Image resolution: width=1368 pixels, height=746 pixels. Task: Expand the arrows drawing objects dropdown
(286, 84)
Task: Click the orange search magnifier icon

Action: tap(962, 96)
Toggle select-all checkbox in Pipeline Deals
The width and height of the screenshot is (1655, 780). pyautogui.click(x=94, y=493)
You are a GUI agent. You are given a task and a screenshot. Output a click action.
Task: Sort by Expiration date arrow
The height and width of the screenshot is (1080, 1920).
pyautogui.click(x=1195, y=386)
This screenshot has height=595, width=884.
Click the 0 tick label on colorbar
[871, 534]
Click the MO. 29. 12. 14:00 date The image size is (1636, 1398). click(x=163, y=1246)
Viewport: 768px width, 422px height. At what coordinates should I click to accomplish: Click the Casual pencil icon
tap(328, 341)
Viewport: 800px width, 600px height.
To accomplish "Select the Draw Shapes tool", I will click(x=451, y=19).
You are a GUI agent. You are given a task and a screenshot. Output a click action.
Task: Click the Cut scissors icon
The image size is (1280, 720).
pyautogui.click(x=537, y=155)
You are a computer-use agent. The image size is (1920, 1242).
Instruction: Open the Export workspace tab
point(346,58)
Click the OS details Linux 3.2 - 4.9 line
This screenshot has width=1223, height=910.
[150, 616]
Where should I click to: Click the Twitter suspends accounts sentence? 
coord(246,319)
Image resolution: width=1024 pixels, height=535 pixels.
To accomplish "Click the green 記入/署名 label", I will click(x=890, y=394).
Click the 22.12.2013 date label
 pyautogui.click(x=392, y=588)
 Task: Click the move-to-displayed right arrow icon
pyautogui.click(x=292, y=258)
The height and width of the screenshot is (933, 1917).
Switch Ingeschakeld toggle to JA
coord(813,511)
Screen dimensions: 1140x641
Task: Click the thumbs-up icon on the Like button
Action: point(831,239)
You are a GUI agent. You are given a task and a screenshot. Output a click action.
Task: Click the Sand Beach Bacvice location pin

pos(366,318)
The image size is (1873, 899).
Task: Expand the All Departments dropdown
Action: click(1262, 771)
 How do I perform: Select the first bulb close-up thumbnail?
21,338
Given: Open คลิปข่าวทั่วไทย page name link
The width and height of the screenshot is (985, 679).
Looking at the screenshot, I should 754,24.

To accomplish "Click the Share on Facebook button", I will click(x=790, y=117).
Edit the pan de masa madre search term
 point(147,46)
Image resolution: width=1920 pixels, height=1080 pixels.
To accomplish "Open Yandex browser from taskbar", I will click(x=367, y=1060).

## [Problem to work on]
Reproduce all of the records above line for line, with no changes.

## [Correct response]
Image resolution: width=1368 pixels, height=746 pixels. Task: Expand the arrows drawing objects dropdown
(286, 84)
Task: Click the orange search magnifier icon

Action: tap(962, 96)
Toggle select-all checkbox in Pipeline Deals
The width and height of the screenshot is (1655, 780). pyautogui.click(x=94, y=493)
You are a GUI agent. You are given a task and a screenshot. Output a click action.
Task: Sort by Expiration date arrow
The height and width of the screenshot is (1080, 1920).
pyautogui.click(x=1195, y=386)
This screenshot has height=595, width=884.
Click the 0 tick label on colorbar
[871, 534]
Click the MO. 29. 12. 14:00 date The image size is (1636, 1398). click(x=163, y=1246)
Viewport: 768px width, 422px height. At what coordinates should I click to accomplish: Click the Casual pencil icon
tap(328, 341)
Viewport: 800px width, 600px height.
To accomplish "Select the Draw Shapes tool", I will click(x=451, y=19).
You are a GUI agent. You are given a task and a screenshot. Output a click action.
Task: Click the Cut scissors icon
The image size is (1280, 720).
pyautogui.click(x=537, y=155)
You are a computer-use agent. The image size is (1920, 1242).
Instruction: Open the Export workspace tab
point(346,58)
Click the OS details Linux 3.2 - 4.9 line
This screenshot has width=1223, height=910.
[150, 616]
Where should I click to: Click the Twitter suspends accounts sentence? 
coord(246,319)
Image resolution: width=1024 pixels, height=535 pixels.
To accomplish "Click the green 記入/署名 label", I will click(x=890, y=394).
Click the 22.12.2013 date label
 pyautogui.click(x=392, y=588)
 Task: Click the move-to-displayed right arrow icon
pyautogui.click(x=292, y=258)
The height and width of the screenshot is (933, 1917).
Switch Ingeschakeld toggle to JA
coord(813,511)
Screen dimensions: 1140x641
Task: Click the thumbs-up icon on the Like button
Action: point(831,239)
You are a GUI agent. You are given a task and a screenshot. Output a click action.
Task: Click the Sand Beach Bacvice location pin

pos(366,318)
The image size is (1873, 899).
Task: Expand the All Departments dropdown
Action: click(1262, 771)
 How do I perform: Select the first bulb close-up thumbnail?
21,338
Given: Open คลิปข่าวทั่วไทย page name link
The width and height of the screenshot is (985, 679).
Looking at the screenshot, I should 754,24.

To accomplish "Click the Share on Facebook button", I will click(x=790, y=117).
Edit the pan de masa madre search term
 point(147,46)
Image resolution: width=1920 pixels, height=1080 pixels.
To accomplish "Open Yandex browser from taskbar", I will click(x=367, y=1060).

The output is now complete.